ReplyDeleteI'd have to look into what Mormons specifically say about celestial marriages. But when I first heard about it, I didn't think that it meant that they continued to have children after being resurrected.
There was a discussion on the Jr Ganymede blog (maybe a folk belief, not an official doctrine) about each marriage having a set number of children.
So then that would mean that the expanding family would be in terms of one's own children on Earth eventually joining the Mormon heaven and then grandchildren and so on.
I also got the impression that part of the work of creation would be helping non-resurrected people on Earth or in other places. Or perhaps doing so indirectly, where there's a chain from up to the most recent generation still living or having just resurrected.
So that may be one way to prevent things from being overcrowded, that the unimaginably vast number of souls are in different realms at any given time. And the only way for souls to be born immortally is by going through the process of being mortal first, not by being born directly into immortality.
(Ugh, one downside of the commenting system for newly created Blogspot is apparently the requirement for cross-site cookies. I'll have to see if I can switch it to the older interface I see on other blogs.)

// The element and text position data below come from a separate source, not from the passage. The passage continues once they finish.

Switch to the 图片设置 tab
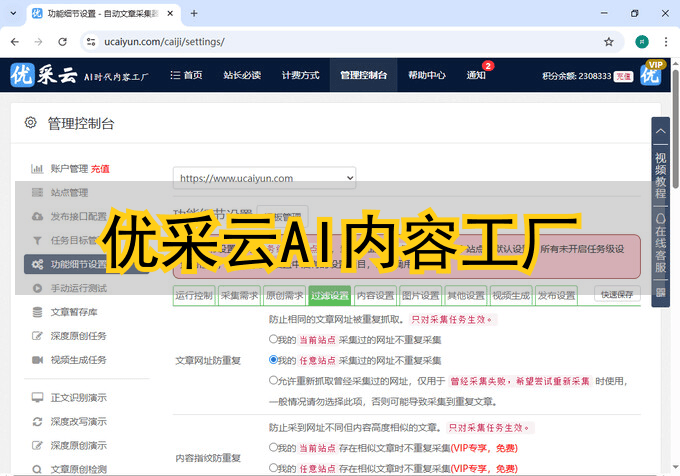Screen dimensions: 680x476 point(420,296)
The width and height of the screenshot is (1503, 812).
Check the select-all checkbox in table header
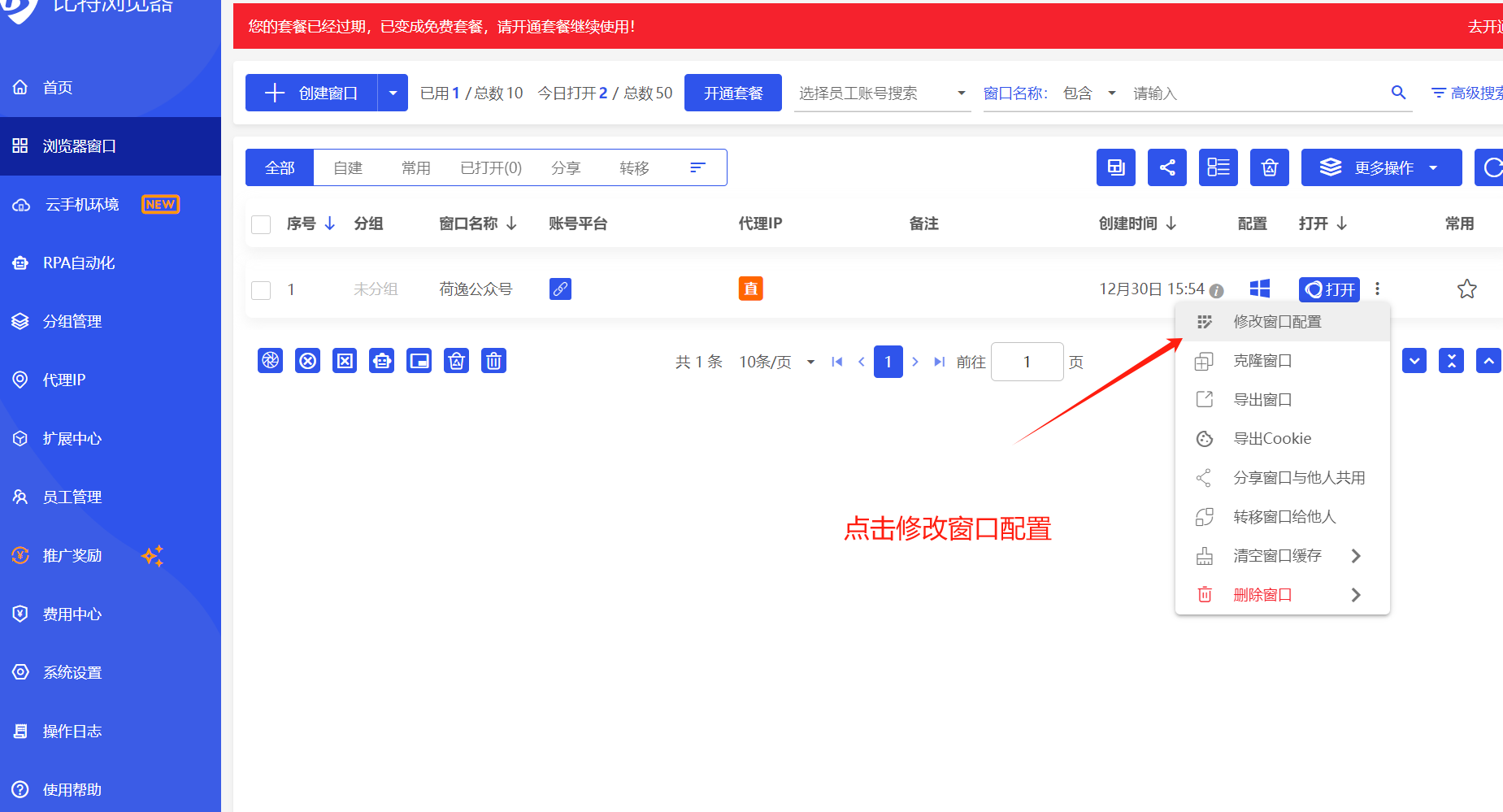pos(261,224)
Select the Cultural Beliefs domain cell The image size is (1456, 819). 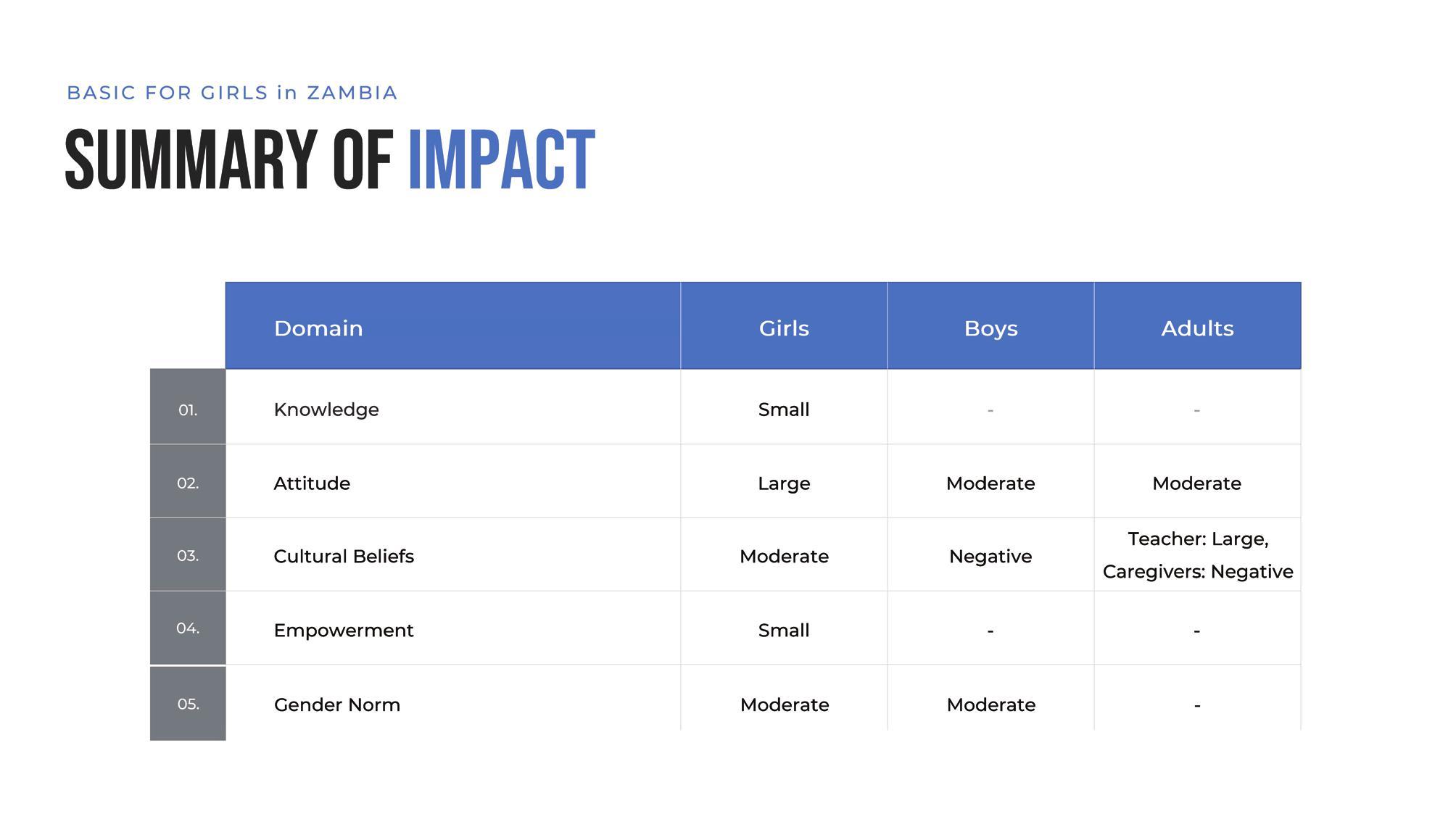(x=453, y=554)
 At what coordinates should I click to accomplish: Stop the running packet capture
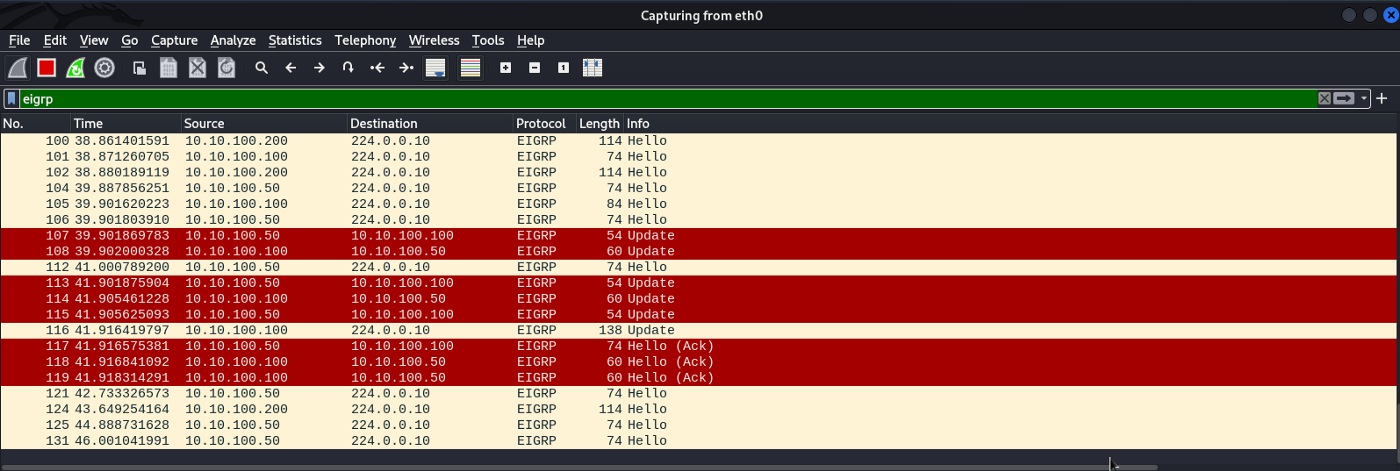pos(46,68)
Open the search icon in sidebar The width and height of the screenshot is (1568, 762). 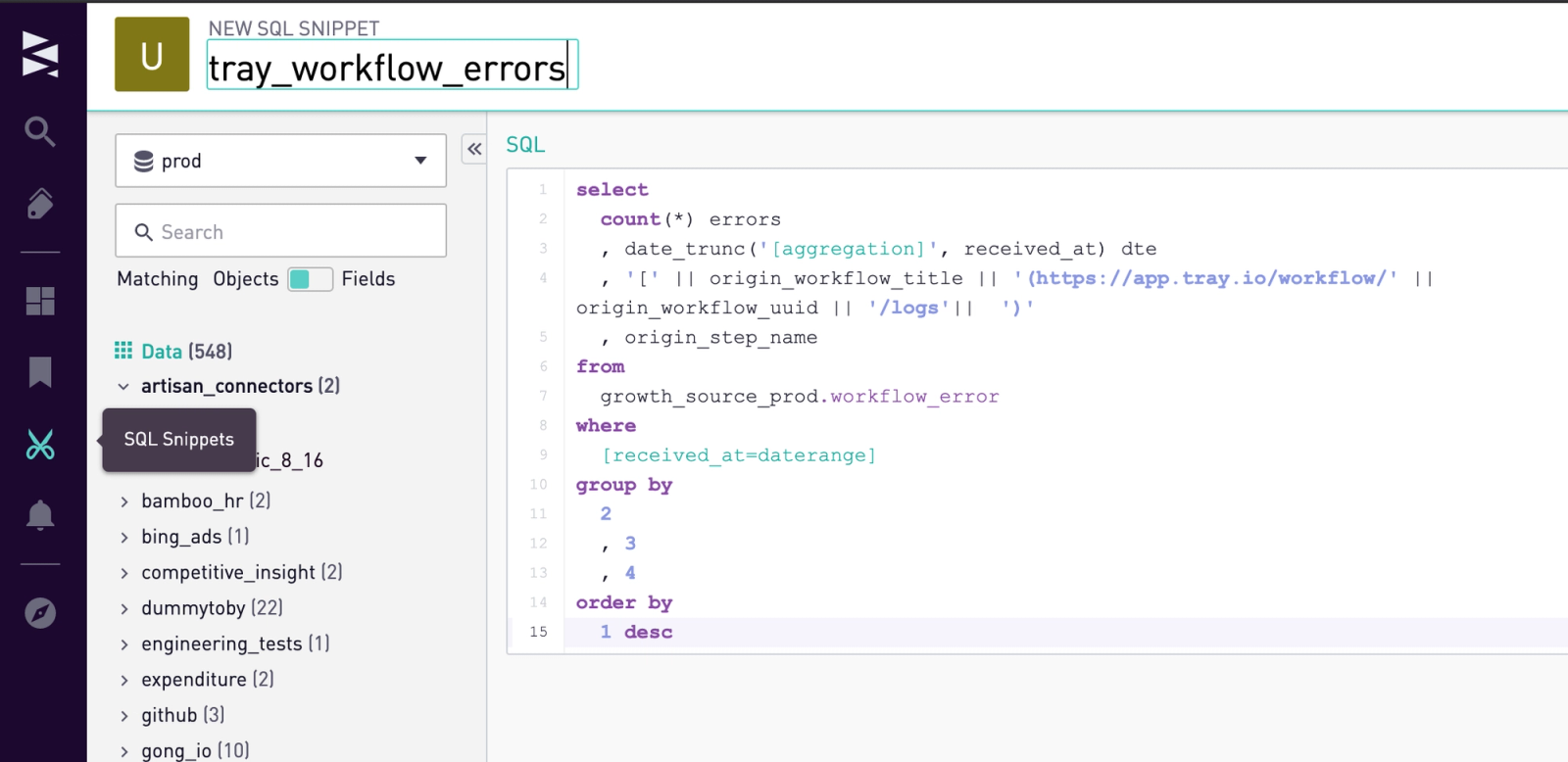click(x=40, y=131)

ReplyDeleteMathematically speaking, I would summarize the choice as being between exponential (King Follett) or linear (Jr Ganymede) growth of the immortal population. In the case of eternal linear growth, with fertile mortals resurrected into a linearly-growing population of non-fertile immortals, the population of mortal worlds must be roughly constant over longer timescales -- with replacement worlds created in the event that any are destroyed -- and these form an ever-more-dwindling proportion of the overall population of existence. One could perhaps aim for other targets according to big-O notation -- quadratic, cubic, etc. This would have to be a complex almost city-planning-like scheme agreed-upon and enforced on the entirety of Creation.

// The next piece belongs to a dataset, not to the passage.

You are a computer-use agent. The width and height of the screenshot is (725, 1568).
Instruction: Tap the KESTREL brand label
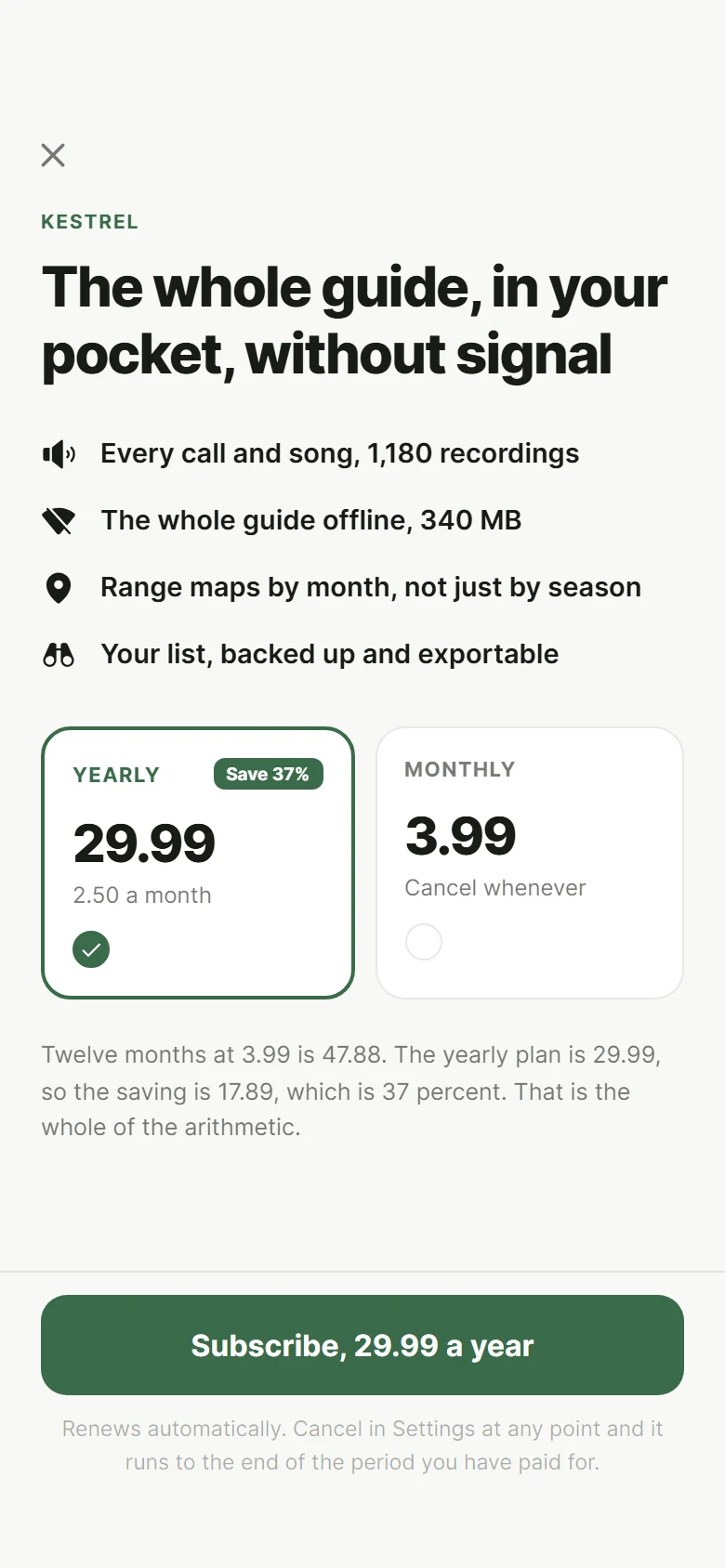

The big-O category of the reproduction scheme is far more important than the local soteriological statistics. Even if an eschatological cycle lasts millions of years, and the entirety of a planet's history ends with only two, or seven, or twelve exalted families who can start another cycle, and everyone else is saved or damned in various non-reproducing roles, this still yields King Follett exponential population-dynamics over the long run.
"The big-O category of the reproduction scheme is far more important than the local soteriological statistics"
ReplyDeleteThat's a good point.
I think that the fertile immortals is a worthwhile subject for speclation, but I prefer the other way. Because then although the whole is unimaginably vast, at the family level, everything is human-scale.